Registry listing for implementing-security-information-sharing-with-stix2 matched our evaluation — installs cleanly and behaves as described in the markdown.
Useful defaults in implementing-security-information-sharing-with-stix2 — fewer surprises than typical one-off scripts, and it plays nicely with `npx skills` flows.
Keeps context tight: implementing-security-information-sharing-with-stix2 is the kind of skill you can hand to a new teammate without a long onboarding doc.

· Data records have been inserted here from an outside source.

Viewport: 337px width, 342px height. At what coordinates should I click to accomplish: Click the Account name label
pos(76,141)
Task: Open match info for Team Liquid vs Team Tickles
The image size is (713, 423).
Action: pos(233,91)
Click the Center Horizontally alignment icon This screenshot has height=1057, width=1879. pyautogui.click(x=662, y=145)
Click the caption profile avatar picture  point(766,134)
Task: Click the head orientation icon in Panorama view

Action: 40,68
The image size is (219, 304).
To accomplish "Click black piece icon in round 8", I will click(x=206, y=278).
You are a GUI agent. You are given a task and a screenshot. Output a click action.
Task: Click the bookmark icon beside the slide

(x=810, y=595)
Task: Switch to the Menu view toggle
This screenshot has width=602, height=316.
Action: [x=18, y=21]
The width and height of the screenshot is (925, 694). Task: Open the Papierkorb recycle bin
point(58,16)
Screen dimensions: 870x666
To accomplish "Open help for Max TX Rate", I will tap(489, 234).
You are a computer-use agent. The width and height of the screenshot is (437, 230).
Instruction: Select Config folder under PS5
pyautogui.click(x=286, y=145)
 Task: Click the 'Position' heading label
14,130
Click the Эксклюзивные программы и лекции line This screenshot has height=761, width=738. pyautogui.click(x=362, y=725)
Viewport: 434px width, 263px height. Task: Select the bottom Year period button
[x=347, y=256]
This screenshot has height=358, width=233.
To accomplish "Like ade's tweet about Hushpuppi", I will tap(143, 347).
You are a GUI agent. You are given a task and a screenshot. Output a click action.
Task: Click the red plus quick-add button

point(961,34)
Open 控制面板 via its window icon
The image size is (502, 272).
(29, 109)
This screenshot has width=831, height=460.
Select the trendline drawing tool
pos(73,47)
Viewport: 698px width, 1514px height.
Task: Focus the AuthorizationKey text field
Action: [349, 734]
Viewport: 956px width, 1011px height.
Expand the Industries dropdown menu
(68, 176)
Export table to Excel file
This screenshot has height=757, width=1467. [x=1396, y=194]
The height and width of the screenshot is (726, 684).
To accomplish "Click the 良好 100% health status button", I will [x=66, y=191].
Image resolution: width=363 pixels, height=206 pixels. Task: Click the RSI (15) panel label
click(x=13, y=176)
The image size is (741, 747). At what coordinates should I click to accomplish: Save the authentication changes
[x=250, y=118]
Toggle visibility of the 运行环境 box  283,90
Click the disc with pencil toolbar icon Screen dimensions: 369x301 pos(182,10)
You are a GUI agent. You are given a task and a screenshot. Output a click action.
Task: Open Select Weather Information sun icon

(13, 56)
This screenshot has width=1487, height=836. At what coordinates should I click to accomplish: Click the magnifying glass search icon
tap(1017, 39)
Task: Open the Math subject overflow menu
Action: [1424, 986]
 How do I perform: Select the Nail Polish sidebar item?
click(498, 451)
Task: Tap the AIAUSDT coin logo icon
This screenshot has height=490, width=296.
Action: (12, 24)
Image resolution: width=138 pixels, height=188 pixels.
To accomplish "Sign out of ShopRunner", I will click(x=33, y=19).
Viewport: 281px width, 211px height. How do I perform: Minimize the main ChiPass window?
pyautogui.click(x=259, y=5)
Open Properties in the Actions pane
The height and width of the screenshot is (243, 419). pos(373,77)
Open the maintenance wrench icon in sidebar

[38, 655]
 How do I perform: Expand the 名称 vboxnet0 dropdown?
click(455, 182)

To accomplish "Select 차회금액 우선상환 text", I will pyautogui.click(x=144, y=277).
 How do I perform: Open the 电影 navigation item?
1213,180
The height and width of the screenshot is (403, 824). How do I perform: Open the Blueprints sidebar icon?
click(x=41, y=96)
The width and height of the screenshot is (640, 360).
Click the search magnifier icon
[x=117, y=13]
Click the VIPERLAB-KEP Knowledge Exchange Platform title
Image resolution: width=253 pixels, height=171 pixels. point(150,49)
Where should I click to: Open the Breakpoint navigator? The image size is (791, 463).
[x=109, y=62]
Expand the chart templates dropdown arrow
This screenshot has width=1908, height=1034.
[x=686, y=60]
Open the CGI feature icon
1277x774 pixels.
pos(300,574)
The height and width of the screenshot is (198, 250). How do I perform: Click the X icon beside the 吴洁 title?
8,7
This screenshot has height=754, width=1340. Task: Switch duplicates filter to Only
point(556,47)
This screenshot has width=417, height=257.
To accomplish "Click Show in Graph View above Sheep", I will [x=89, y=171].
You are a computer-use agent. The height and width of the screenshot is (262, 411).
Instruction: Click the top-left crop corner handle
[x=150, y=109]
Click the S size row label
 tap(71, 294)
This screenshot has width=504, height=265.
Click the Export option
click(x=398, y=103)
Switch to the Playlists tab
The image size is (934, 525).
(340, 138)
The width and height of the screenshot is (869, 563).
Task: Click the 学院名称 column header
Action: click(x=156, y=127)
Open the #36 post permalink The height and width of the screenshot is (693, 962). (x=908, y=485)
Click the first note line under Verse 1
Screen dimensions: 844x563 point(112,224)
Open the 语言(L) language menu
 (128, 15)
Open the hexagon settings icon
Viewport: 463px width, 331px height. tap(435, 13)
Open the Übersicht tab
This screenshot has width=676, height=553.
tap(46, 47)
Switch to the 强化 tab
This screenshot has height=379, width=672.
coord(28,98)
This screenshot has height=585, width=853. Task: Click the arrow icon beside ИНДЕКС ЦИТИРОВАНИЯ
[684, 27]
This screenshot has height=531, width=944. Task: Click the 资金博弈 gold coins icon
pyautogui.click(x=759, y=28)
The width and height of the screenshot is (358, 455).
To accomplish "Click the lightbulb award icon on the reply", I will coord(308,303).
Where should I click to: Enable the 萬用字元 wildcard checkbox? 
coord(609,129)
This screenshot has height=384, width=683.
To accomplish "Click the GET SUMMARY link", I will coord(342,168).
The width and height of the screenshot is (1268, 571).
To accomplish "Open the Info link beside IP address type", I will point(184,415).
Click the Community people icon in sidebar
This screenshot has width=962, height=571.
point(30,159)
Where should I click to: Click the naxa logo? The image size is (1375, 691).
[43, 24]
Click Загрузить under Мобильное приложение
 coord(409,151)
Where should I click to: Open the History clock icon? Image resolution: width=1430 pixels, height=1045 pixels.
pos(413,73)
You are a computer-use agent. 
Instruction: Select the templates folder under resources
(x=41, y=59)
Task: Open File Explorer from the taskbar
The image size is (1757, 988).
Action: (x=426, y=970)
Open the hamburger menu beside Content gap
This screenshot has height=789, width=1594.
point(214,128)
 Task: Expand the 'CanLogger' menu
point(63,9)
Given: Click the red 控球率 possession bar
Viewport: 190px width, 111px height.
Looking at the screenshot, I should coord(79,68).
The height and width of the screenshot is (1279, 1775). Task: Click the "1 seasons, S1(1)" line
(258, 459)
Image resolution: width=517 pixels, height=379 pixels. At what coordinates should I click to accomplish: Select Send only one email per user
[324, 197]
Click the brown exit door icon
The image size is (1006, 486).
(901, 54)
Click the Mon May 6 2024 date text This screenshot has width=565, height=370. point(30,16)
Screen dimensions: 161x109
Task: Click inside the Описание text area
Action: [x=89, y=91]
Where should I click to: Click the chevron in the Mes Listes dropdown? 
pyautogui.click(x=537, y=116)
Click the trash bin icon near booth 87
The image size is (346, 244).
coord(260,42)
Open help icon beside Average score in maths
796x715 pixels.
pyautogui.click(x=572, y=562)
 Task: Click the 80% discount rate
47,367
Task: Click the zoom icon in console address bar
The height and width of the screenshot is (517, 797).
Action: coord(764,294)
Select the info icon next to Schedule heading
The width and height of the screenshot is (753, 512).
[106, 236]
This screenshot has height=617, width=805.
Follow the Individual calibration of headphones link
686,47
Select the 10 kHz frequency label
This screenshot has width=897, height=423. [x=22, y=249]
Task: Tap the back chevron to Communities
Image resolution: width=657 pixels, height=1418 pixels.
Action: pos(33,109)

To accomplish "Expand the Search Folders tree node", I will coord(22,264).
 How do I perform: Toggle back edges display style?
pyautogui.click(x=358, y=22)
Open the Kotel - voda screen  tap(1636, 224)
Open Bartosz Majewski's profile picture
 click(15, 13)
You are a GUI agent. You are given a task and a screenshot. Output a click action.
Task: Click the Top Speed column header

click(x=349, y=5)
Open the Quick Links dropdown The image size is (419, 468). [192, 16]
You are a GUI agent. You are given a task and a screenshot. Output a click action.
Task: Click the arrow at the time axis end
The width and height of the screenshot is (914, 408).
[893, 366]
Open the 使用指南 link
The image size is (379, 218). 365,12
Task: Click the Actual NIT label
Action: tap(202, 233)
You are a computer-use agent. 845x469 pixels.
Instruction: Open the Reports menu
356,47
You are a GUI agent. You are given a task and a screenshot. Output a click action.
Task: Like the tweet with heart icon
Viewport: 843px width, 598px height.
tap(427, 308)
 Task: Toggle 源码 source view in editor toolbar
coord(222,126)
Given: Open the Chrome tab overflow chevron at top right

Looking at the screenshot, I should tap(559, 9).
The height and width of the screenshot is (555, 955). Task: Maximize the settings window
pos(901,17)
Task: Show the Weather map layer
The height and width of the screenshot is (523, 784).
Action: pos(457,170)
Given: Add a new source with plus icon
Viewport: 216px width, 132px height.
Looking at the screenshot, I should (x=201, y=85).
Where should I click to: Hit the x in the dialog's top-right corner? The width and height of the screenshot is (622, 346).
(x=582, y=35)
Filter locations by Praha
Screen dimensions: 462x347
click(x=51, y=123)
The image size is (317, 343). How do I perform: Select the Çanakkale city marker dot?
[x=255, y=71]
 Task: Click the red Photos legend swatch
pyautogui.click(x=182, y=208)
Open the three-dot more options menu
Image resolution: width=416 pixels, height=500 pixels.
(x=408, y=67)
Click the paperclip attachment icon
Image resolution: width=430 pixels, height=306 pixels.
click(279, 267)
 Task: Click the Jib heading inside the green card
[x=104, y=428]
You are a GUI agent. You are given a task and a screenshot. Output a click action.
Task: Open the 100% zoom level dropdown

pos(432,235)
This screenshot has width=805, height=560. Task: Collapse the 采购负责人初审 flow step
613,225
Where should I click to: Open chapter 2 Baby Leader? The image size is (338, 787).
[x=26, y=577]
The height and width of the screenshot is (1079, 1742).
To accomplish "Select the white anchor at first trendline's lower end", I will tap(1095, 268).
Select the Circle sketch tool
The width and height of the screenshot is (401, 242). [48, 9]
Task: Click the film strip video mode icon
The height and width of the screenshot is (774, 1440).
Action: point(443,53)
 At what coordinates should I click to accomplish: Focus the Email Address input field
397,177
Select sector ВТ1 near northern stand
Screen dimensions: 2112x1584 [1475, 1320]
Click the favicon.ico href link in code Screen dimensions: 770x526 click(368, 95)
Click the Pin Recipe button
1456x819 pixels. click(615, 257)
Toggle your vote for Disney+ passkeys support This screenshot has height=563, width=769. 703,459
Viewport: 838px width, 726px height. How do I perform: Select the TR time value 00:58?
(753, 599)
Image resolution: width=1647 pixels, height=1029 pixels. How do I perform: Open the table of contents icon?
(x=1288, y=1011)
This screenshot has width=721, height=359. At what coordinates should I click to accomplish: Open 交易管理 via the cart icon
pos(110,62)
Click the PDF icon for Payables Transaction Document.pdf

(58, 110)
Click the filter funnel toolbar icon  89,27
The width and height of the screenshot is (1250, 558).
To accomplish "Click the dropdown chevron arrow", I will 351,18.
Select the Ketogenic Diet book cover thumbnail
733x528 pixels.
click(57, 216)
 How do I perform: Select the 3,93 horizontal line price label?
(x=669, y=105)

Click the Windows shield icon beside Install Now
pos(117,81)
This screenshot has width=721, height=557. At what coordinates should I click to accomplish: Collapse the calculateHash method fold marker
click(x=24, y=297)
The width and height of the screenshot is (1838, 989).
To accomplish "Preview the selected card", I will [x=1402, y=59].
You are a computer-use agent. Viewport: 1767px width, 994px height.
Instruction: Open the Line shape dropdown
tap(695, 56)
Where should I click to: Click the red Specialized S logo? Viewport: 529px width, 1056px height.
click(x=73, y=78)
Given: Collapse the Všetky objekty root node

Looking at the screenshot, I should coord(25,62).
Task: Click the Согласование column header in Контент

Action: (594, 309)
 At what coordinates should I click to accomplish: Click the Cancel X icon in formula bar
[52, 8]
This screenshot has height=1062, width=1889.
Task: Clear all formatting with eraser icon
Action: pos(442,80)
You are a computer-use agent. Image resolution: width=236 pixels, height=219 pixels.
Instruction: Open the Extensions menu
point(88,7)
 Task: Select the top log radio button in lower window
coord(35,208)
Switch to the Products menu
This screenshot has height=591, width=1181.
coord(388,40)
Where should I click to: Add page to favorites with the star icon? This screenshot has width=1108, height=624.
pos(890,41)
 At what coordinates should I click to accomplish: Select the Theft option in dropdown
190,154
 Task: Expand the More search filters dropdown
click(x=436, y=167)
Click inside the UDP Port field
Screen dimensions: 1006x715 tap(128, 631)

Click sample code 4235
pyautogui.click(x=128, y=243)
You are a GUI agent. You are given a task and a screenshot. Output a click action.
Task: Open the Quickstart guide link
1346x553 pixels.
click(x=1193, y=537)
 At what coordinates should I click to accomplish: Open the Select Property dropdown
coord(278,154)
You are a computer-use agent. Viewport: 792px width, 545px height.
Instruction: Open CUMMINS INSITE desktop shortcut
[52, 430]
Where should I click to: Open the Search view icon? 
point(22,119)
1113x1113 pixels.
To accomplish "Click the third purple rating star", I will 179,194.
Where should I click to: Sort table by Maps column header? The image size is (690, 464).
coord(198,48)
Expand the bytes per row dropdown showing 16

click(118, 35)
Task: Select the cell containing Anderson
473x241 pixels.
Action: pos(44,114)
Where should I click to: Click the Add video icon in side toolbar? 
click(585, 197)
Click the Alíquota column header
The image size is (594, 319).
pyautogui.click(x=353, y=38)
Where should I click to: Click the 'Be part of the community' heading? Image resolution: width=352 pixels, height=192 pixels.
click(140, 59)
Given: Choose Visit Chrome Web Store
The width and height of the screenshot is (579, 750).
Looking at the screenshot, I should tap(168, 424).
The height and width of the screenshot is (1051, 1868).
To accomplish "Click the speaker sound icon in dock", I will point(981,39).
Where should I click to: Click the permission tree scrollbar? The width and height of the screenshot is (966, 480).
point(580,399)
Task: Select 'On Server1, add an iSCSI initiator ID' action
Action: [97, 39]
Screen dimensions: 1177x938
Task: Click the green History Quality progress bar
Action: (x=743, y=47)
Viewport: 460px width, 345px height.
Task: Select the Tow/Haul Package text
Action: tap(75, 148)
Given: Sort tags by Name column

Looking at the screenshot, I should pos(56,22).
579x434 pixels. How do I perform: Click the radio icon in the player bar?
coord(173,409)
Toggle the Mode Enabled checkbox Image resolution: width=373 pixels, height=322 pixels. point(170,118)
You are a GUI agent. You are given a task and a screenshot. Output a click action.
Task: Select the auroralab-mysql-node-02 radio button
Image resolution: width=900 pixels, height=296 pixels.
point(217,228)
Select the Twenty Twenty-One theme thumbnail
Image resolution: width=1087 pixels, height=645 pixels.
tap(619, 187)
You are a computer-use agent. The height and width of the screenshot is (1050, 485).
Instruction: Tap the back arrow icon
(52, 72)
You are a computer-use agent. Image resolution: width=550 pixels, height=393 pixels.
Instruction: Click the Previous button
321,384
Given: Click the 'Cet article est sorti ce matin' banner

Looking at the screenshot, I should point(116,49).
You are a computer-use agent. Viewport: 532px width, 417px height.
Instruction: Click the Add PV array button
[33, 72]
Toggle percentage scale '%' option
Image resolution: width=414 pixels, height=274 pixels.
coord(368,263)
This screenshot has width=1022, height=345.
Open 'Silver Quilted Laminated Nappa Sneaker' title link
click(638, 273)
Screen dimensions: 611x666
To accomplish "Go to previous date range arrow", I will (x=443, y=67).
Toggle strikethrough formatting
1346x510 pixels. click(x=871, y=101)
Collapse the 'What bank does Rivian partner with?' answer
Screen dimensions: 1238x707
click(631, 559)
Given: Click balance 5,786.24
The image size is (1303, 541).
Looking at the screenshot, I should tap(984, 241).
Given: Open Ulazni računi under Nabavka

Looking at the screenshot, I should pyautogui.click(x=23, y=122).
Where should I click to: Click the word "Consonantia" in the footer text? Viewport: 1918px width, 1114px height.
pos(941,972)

implementing-security-information-sharing-with-stix2 is among the better-maintained entries we tried; worth keeping pinned for repeat workflows.
Keeps context tight: implementing-security-information-sharing-with-stix2 is the kind of skill you can hand to a new teammate without a long onboarding doc.
Keeps context tight: implementing-security-information-sharing-with-stix2 is the kind of skill you can hand to a new teammate without a long onboarding doc.
implementing-security-information-sharing-with-stix2 fits our agent workflows well — practical, well scoped, and easy to wire into existing repos.
implementing-security-information-sharing-with-stix2 is among the better-maintained entries we tried; worth keeping pinned for repeat workflows.